Showing posts with label reminders. Show all posts
Showing posts with label reminders. Show all posts

Monday, October 8, 2012

Reminders to self



I will never blame others for the place I am – or am not. The actions and choices of others, while they may effect my feelings, do not define me. It is my reactions and choices that steer my direction. Period.

I am not so small in this world that I have ever seen myself as the "victim" in my life. I am wise enough to be responsible for myself.

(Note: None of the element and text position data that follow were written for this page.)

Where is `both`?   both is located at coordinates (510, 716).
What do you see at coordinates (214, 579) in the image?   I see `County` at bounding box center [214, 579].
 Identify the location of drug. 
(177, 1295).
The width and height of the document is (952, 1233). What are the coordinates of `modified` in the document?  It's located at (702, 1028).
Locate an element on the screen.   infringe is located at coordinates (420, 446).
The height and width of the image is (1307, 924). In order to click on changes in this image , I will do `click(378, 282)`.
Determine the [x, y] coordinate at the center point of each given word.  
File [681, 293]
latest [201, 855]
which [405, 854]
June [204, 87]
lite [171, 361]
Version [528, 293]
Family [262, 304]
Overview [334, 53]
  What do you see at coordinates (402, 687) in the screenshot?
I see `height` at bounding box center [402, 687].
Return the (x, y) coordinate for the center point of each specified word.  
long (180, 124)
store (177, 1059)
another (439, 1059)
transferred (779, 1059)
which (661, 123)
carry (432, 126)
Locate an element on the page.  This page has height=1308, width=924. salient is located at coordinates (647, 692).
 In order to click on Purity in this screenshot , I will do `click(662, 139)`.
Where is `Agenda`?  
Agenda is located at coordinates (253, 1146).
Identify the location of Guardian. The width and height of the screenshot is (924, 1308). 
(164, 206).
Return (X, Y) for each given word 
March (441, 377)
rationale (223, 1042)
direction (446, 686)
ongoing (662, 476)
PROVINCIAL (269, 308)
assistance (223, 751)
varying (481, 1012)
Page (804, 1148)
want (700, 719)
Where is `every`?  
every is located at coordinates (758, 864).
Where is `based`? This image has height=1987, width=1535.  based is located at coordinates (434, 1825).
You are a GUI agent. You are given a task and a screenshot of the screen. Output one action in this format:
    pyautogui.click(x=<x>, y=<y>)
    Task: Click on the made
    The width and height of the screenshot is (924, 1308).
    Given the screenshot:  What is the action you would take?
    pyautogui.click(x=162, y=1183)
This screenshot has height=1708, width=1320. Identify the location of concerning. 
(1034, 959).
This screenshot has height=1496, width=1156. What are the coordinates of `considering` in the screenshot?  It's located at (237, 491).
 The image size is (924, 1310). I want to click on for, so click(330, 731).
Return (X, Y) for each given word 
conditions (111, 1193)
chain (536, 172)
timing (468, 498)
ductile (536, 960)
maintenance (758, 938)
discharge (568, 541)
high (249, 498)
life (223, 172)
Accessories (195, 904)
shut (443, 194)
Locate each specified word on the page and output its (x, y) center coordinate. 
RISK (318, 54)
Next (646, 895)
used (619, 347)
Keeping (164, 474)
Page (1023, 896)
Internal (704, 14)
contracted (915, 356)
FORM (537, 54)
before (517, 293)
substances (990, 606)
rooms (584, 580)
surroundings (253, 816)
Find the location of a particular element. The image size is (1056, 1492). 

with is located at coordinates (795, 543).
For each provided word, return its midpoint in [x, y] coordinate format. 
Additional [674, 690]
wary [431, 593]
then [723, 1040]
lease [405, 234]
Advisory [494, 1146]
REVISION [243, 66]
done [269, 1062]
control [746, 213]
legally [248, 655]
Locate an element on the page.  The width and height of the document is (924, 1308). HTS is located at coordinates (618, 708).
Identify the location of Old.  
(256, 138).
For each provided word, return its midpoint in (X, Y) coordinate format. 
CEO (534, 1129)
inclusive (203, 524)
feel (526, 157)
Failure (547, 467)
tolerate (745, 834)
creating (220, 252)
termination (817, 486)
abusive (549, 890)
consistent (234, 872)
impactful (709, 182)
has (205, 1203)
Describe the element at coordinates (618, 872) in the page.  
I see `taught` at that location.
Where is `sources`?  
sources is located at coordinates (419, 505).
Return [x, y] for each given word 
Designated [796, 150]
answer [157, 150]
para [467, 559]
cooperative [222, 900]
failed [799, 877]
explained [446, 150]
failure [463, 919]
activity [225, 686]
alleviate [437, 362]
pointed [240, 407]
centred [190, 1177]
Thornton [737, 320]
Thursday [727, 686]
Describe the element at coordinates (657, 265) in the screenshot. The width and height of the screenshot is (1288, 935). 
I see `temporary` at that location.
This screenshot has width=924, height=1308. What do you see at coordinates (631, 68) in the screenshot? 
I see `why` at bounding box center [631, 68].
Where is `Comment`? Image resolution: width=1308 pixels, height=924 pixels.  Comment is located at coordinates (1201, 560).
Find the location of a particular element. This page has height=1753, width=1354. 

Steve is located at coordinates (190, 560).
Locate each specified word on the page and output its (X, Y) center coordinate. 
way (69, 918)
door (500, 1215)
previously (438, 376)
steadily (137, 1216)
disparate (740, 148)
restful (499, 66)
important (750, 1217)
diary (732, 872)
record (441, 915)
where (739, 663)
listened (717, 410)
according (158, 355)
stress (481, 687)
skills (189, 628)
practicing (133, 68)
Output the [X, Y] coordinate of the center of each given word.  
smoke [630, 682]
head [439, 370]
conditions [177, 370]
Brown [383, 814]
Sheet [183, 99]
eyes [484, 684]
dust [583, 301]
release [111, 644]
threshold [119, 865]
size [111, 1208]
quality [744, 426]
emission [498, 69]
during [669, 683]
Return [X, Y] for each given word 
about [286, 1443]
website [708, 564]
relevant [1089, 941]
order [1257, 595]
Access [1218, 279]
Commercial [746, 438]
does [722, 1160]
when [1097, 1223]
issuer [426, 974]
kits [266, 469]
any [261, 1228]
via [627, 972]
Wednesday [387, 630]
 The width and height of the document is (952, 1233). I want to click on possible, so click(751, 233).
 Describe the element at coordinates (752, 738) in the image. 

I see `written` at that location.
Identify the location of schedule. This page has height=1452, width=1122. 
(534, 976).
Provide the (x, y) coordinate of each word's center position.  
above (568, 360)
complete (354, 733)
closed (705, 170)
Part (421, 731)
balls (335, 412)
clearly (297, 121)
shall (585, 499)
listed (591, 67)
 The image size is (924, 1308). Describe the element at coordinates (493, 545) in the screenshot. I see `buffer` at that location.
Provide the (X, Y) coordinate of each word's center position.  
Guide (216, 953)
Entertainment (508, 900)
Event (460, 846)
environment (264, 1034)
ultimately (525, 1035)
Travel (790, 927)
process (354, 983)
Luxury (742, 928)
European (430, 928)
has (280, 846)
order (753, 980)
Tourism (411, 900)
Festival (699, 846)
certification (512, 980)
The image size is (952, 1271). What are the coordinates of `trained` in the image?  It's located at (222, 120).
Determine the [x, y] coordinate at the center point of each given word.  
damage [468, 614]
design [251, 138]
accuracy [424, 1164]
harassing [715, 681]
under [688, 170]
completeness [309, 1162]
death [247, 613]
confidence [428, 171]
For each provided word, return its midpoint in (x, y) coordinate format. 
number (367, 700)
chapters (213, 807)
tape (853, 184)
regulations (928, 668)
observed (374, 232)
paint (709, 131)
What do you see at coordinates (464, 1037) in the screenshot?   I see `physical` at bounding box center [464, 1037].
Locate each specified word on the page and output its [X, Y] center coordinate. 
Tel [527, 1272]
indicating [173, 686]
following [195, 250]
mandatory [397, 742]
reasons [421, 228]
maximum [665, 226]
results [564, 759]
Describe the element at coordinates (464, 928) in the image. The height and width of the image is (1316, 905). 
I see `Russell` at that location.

People will hurt my feelings. They will trample on my kindness and mistake it for weakness. These people are broken. I will try not be angry with them. This is difficult to do when one has been hurt, but rather, I will pity them because they have demons to conquer and do not know any other way to be. {This one is the hardest.}

I will always be kind. I know my actions - large or small - can effect others. I will never knowingly hurt anyone else for any reason. 

People come into your life, stay and grow with you. Cherish and appreciate them. They help shape the way you see yourself.

People come into your life and people fall out of your life. Some with dramatic exits and some with quiet endings. They are fleeting visitors who leave but always impart a lesson. They also help shape the way you see yourself and how you handle yourself in the future. I will learn from them - but let them go.

I will let go of anger. It is useless to hold onto it.

I will remain silly, thoughtful, slightly weird, sometimes serious and always wonder what I will be when I grow up because I am determined to always be growing.

I will love my children more with every passing moment and cherish the nose and hand prints on the window even though I just cleaned the darned window – because one day they will move away and I will have perfectly clean windows. 

It is easy to feel alone when I am scared - even when surrounded by the largest of crowds. I will feel blessed and thankful that I have found a strong hand to hold, that won't let go, won't give up and reminds me that not only I am supported but my dreams are supported as well.

I will never forget to say "I love you" and "Thank you" – but if I do please remember that I carry your heart with me always and you have mine - even when I'm cranky and overtired.